The bottom line is that harm to competitors is at least as consistent with pro-competitive as with anti-competitive conduct, and simply counting the number of firms offering competing choices to consumers that happen to appear in the top few Google search results is no way to infer actual consumer harm.

One of the most important shifts in antitrust over the past 30 years has been the move away from indirect and unreliable proxies of consumer harm toward a more direct, effects-based analysis.  Like the now archaic focus on market concentration in the structure-conduct-performance framework at the core of “old” merger analysis, the consumer choice framework substitutes an indirect and deeply flawed proxy for consumer welfare for assessment of economically relevant economic effects.  By focusing on the number of choices, the analysis shifts attention to the wrong question.

The fundamental question from an antitrust perspective is whether consumer choice is a better predictor of consumer outcomes than current tools allow.   There doesn’t appear to be anything in economic theory to suggest that it would be.  Instead, it reduces competitive analysis to a single attribute of market structure and appears susceptible to interpretations that would sacrifice a meaningful measure of consumer welfare (incorporating assessment of price, quality, variety, innovation and other amenities) on economically unsound grounds.  It is also not the law.

Commissioner Rosch has suggested that the Supreme Court in its 2007 Leegin decision provided a green light for consumer-choice-reducing antitrust theories without a showing of traditional (output-reducing) harm.  But as Josh pointed out, the Ninth Circuit has held (in last year’s Brantley v. NBC Universal decision, which Thom has also blogged about here and here) that Leegin more accurately holds precisely the opposite, and coupled with the Court’s 2006 Independent Ink decision, seems clearly to restrict, rather than authorize, a consumer choice claim:

The Supreme Court has noted that both [reduced choice and increased prices] are “fully consistent with a free, competitive market,” [citing Independent Ink] and are therefore insufficient to establish an injury to competition.
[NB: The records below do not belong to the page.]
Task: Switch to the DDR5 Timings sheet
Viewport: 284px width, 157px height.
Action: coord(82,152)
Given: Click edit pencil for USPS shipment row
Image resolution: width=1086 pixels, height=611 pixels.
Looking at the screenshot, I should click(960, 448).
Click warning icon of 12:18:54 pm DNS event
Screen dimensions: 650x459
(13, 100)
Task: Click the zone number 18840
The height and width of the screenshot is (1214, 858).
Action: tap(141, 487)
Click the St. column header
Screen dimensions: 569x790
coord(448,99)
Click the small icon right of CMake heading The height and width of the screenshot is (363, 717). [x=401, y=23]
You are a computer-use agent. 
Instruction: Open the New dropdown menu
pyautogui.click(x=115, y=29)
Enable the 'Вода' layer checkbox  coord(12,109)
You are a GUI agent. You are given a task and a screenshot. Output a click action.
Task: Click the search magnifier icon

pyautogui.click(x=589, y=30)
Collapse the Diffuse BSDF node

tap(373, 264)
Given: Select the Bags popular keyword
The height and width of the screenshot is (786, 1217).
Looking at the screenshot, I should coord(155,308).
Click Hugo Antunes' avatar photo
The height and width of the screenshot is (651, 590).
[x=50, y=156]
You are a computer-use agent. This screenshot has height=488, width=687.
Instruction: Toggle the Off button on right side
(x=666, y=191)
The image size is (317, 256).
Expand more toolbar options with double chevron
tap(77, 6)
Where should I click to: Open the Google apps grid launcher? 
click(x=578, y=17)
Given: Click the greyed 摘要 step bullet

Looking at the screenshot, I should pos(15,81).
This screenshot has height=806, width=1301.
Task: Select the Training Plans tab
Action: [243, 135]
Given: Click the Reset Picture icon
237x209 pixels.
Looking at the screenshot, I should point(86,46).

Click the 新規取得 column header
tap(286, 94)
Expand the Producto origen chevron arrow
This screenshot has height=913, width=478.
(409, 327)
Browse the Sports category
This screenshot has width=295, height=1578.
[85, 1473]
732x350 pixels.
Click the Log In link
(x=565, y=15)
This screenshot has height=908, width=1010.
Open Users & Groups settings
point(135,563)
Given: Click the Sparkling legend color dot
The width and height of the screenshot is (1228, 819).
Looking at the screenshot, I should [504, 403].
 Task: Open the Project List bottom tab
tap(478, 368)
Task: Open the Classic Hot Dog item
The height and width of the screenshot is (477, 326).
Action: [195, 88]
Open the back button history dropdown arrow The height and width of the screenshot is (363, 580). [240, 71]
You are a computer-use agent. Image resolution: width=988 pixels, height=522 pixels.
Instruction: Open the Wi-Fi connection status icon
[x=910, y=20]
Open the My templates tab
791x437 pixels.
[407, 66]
Thus even vertical agreements that prohibit retail price reductions and result in higher consumer prices . . . are not unlawful absent a further showing of anticompetitive conduct [citing Leegin].

Modern antitrust analysis, both in scholarship and in the courts, quite properly rejects the reductive and unsupported sort of theories that would undergird a Section 5 case against Google.  That the FTC might have a better chance of winning a Section 5 case, unmoored from the economically sound limitations of Section 2 jurisprudence, is no reason for it to pursue such a case.  Quite the opposite:  When consumer welfare is disregarded for the sake of the agency’s power, it ceases to further its mandate.  No doubt Beth Wilkinson could help make the rhetorical argument for a Section 5 case against Google based on a tenuous consumer choice theory.  But economic substance, not self-aggrandizement by rhetoric, should guide the agency.  Competition and consumers are dramatically ill-served by the latter.

Full disclosure: I worked briefly with Beth Wilkinson at Latham and Watkins.  Further full disclosure: The International Center for Law and Economics, of which I am the Executive Director, has received support to make research grants from Google, among many other companies and individuals.